With his slicked-back hair, pancake face apparently awash in Botox and perma-grin, Silvio Berlusconi cuts a surreal figure on the campaign circuit, a “dwarf zombie,” to use the impolite description of Beppe Grillo, one of his political opponents.
But as far as zombies go, there is no doubt that Mr. Berlusconi, Italy’s three-time prime minister who is fighting his sixth – and last – campaign, is somewhat bouncier than most. The great showman, who is 76 and engaged to a woman 49 years younger, is dominating television and radio channels (many of which he owns) and charming his way back into the imagination of Italians. When technocrat Prime Minister Mario Monti called him a Pied Piper tricking Italians, he quipped that Mr. Monti would tax his flute.
The result is the man who is blamed for taking Italy to the verge of Greece status during the height of the euro crisis in 2011 is surging in opinion polls, after being written off for dead.
The latest poll puts his centre-right coalition at 28.7 per cent. That’s only five points less than the 33.6 per cent of the centre-left coalition, led by ex-communist Pier Luigi Bersani. In third spot is the Five Start Movement (M5S) led by Mr. Grillo, the comedian turned anti-corruption activist whose party placed first in the recent Sicilian election. Dead last is none of than Mr. Monti, who replaced Mr. Berlusconi 15 months ago. The election is set for Feb. 24 and Feb. 25. With so little time left, only a miracle would save Mr. Monti’s fortunes.
Mr. Monti is loved by German Chancellor Angela Merkel and other European leaders for having yanked Italy back from the crisis cliff, but is unloved at home. He is a stiff and awkward campaigner – this is the former European commissioner’s first run at elected office – and the real estate tax he introduced as the centrepiece of his austerity campaign is despised by Italians. Taxes kill votes; Mr. Berlusconi’s anti-tax, anti-austerity, anti-Germany message is working its magic.
Mr. Berlusconi’s rise is bad news for Italy’s recovery. There is an off chance he could become prime minister again, though the numbers say Mr. Bersani and his Democrats will probably win parliament’s lower house, the chamber of deputies. But Mr. Bersani might be denied a majority in the senate. Both houses rank equally; winning one but not the other means you can’t govern.
With Mr. Berlusconi coming on strong, Mr. Grillo’s M5S polling respectably well and Mr. Monti going nowhere, a hung parliament is a distinct possibility. That, too, would be bad news for Italy, since it would stall the economic reform program and trigger a second round of elections. If there is a European country that needs a stable government, it is Italy, which is big enough to wreck the whole European show. Its economy is a quarter bigger than Canada’s and only slightly smaller than Britain’s.
The European Union and the 17-country euro zone within it are on the mend, albeit slowly. Sovereign bond yields have plummeted since last summer, when European Central Bank president Mario Draghi pledged to buy the debt, in unlimited amounts, of any euro-zone country that found itself struggling to raise money. The program has yet to be triggered, but its mere presence has sent the bond short-sellers fleeing.

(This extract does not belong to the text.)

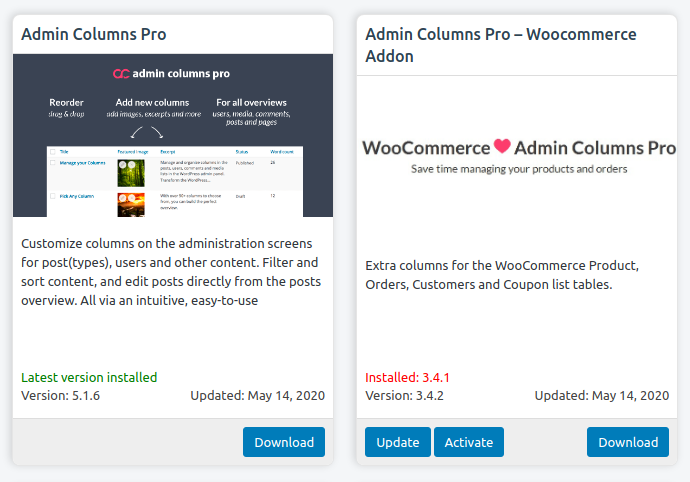The height and width of the screenshot is (482, 690).
Task: Activate the Woocommerce Addon plugin
Action: coord(469,442)

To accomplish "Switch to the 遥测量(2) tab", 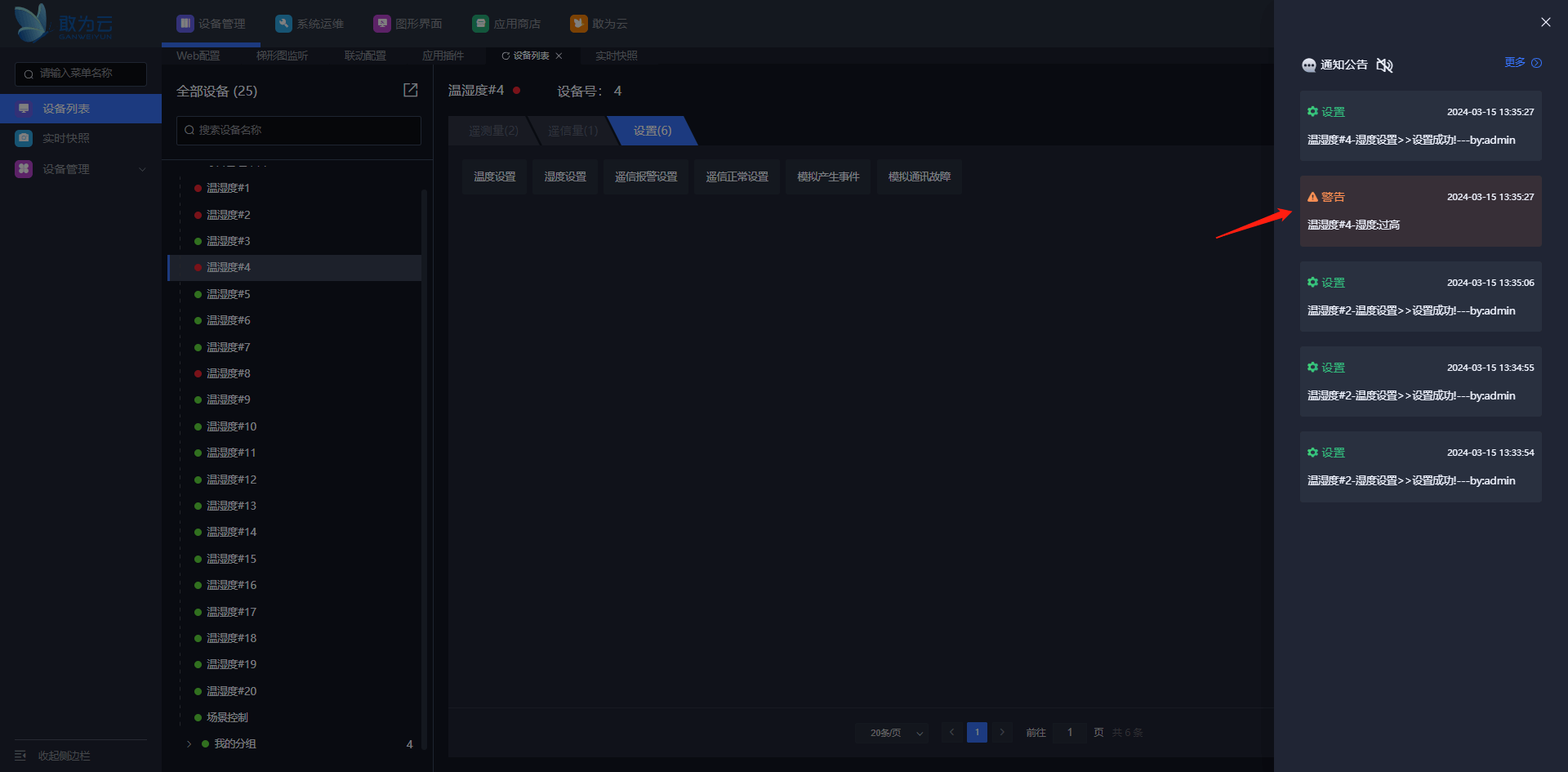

While Italian bond yields are much lower than they were in 2011 – the spread between Italian and German bonds has about halved to 2.6 percentage points – Italians are dreaming if they think the crisis could not coming roaring back. Almost every piece of economic and financial data is going in the wrong direction. The economy probably shrank 2.3 per cent last year and will remain in recession this year. Citigroup does not expect Italy to return to growth until 2017.
Italian industrial production is down by 25 per cent since 2008, according to a January report from National Bank Financial, and productivity is not improving. Labour costs have not fallen since 2009, meaning manufacturing jobs are likely to keep vanishing as profit margins are squeezed (Fiat is losing a fortune in Italy and just eliminated its dividend). Unemployment is 11.1 per cent, the youth jobless rate is 37 per cent. Save for Greece, Italy also has the highest debt-to-gross domestic product ratio, at 125 per cent, in Europe.
In this sense, the Italian election matters more than any election in Europe this year. If Mr. Berlusconi is re-elected, or the election proves inconclusive thanks to him, creating a power vacuum, all bets are off for Italy’s touted recovery. The bond maulers are gone for the moment. They could easily return if the ex-communist, the technocrat and the comedian fail to stop Mr. Berlusconi’s zombie-resurrection act.